> _WORK TO DO_:
A. In the post on illustrated map making, copy the stretch from "I’m over a third" through "will be illustrated." word for word.
B. List the example map themes that the post on illustrated map making gives for deciding a map's point of view.
C. According to the post on illustrated map making, at what size does the writer create the illustrations before reducing them?

> _DOCUMENT TEXT_:
┄┄┄┄┄┄┄┄┄┄
Illustrated map making #the100dayproject Charleston

I’m over a third of the way through my #the100dayproject – illustrated map making. If you are thinking about making a map, here are some of the things I’ve learned:

  • Decide ahead of time the theme or point of view of the map. For example, is it a map of food destinations, tourist spots, local spots, or a personal map?
  • Research the area to make sure you know what the important places are.
  • Write a list of the places that will be illustrated.
  • How many elements are necessary? I’m still trying to determine how many elements make a good map – make it full but not too cluttered?
  • Decide on the style, color palette, etc. I paint in watercolor and often add details in ink. The elements should all be in a similar style.
  • Develop a process. I hand paint the background and all the elements separately and put them together in Photoshop. Text is added on the computer. I create the illustrations at about 3-4” and reduce them. Painting them at this small size allows me to skip details that will be lost when reducing, but also fit some details – that if I worked at 1” I wouldn’t be able to paint or see!
  • Create a schedule. Currently I’m creating one map element per day. Deadlines are my own, but if a map was a commission, it would be helpful to have a schedule. X number of elements created in X number of days plus the time to put it all together on the computer. Allowing buffer time for client input is always a good idea.
┄┄┄┄┄┄┄┄┄┄
> _RAW DATA_:

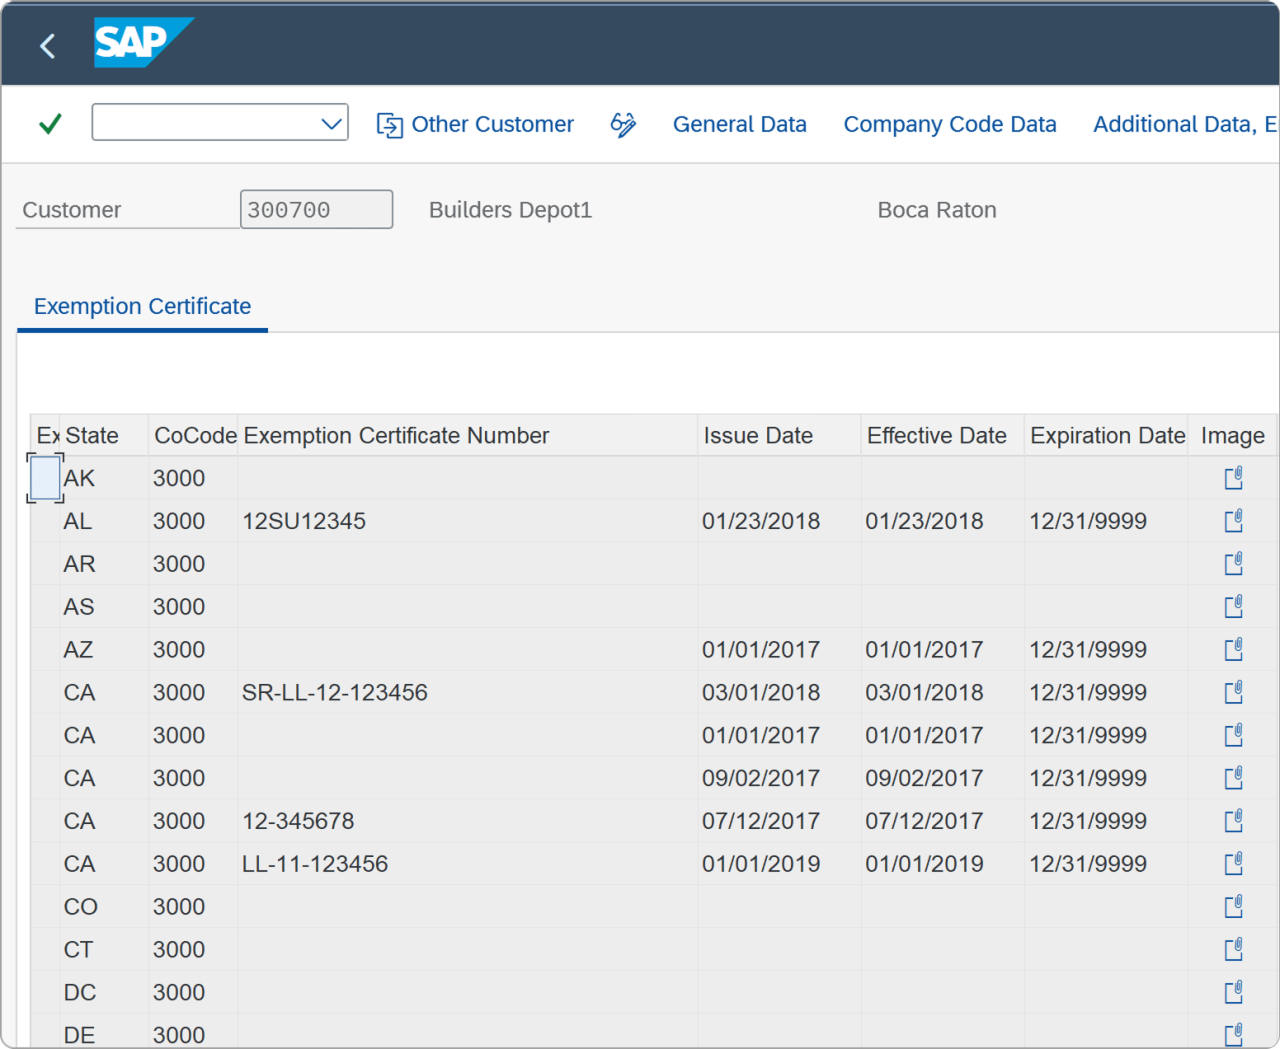Click the Customer field showing 300700
Image resolution: width=1280 pixels, height=1049 pixels.
316,209
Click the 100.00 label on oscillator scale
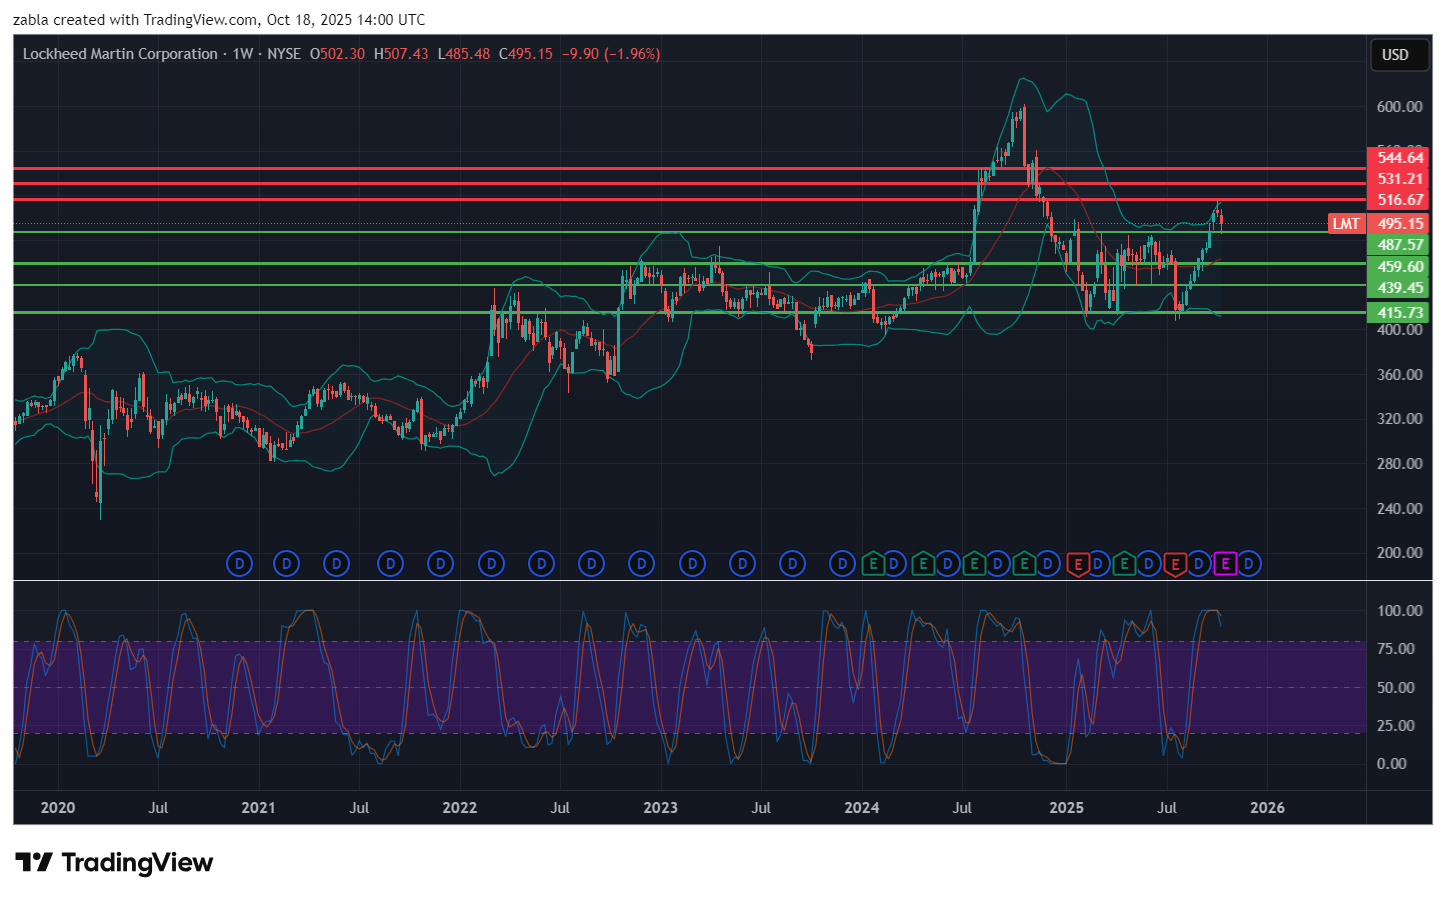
┄┄┄┄┄┄┄┄┄┄
> _ANSWERS GIVEN_:
A.
I’m over a third of the way through my #the100dayproject – illustrated map making. If you are thinking about making a map, here are some of the things I’ve learned:

  • Decide ahead of time the theme or point of view of the map. For example, is it a map of food destinations, tourist spots, local spots, or a personal map?
  • Research the area to make sure you know what the important places are.
  • Write a list of the places that will be illustrated.

B.
- Food destinations
- Tourist spots
- Local spots
- A personal map

C. At about 3-4”.